Robotic platforms are categorized as unmanned ground vehicles (UGVs), unmanned aerial vehicles (UAVs), gantry/fixed-structure systems, greenhouse robots, and hybrid or multi-robot systems combining two or more platform types and/or coordinated teams. The autonomy stack is decomposed into the functional components most frequently reported in the literature: perception, localisation, planning, control, actuation/tooling, safety, and human–robot interaction (HRI). Evaluation context is coded independently of platform and task to avoid conflating capability with the test environment; settings are classified as lab/bench, greenhouse, open-field (single season), and open-field (multi-season or multi-site).

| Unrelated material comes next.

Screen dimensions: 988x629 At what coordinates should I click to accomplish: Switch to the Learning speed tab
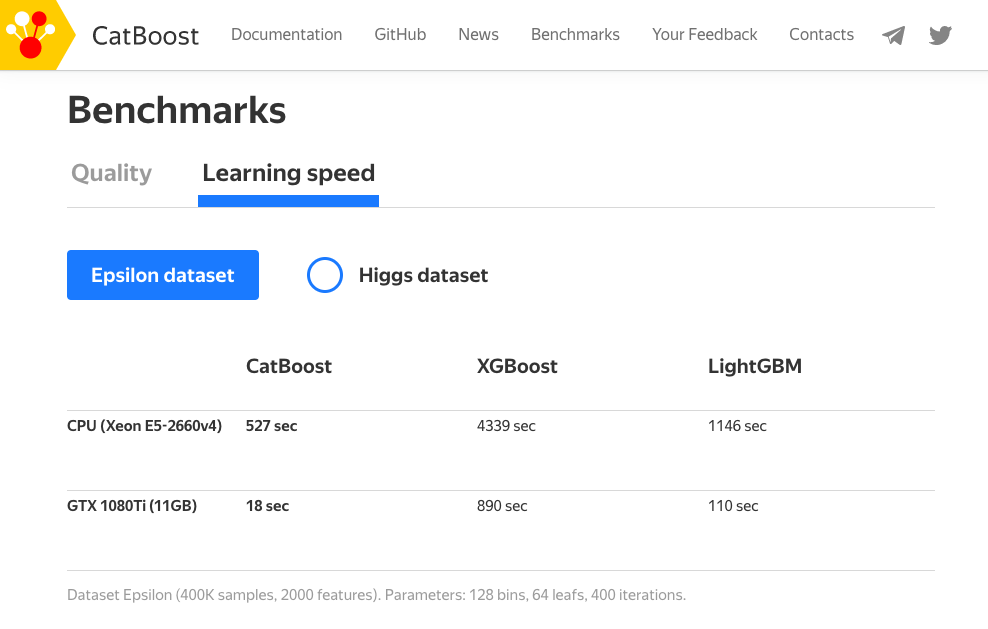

Table 1 summarises the scope and taxonomy of this review and defines the categories used to code the selected studies, including task type, platform class, autonomy-stack component, and evaluation setting. This taxonomy is aligned with conventions used in prior agricultural robotics and sensing-in-agriculture reviews that separate application classes, mobility/platform types, and sensing modalities while additionally enabling explicit mapping of each study to autonomy components for cross-task synthesis [
15,
20].
A structured coding scheme was applied to support consistent comparison across studies, given that claims of “autonomy” vary widely in operator involvement, sensing redundancy, and safety constraints. For each included paper, we extracted and coded the crop and operating environment (crop type; greenhouse versus open-field; terrain and canopy characteristics where reported), the sensor suite (e.g., RGB/multispectral/thermal imaging, LiDAR, GNSS/RTK, IMU, force/torque), the localisation method (e.g., GNSS/RTK, LiDAR- or vision-based SLAM, fiducial-based, map-assisted), the perception approach (e.g., classical vision, CNN-based detection/segmentation, transformer-based models, multimodal fusion), the implemented tool or end-effector (e.g., mechanical/thermal/chemical weeding implement, sprayer/nozzle configuration, gripper/cutter type and compliance strategy), the evidenced autonomy level (teleoperation, supervised autonomy, mission-level autonomy, or fully autonomous as supported by the described protocol), and the evaluation protocol and metrics (including dataset split design where applicable, field-trial procedures, success criteria, throughput, accuracy, crop damage, chemical reduction, energy use, and safety-related outcomes). Openness was coded separately to record the availability of data, code, models, and implementation details sufficient for replication.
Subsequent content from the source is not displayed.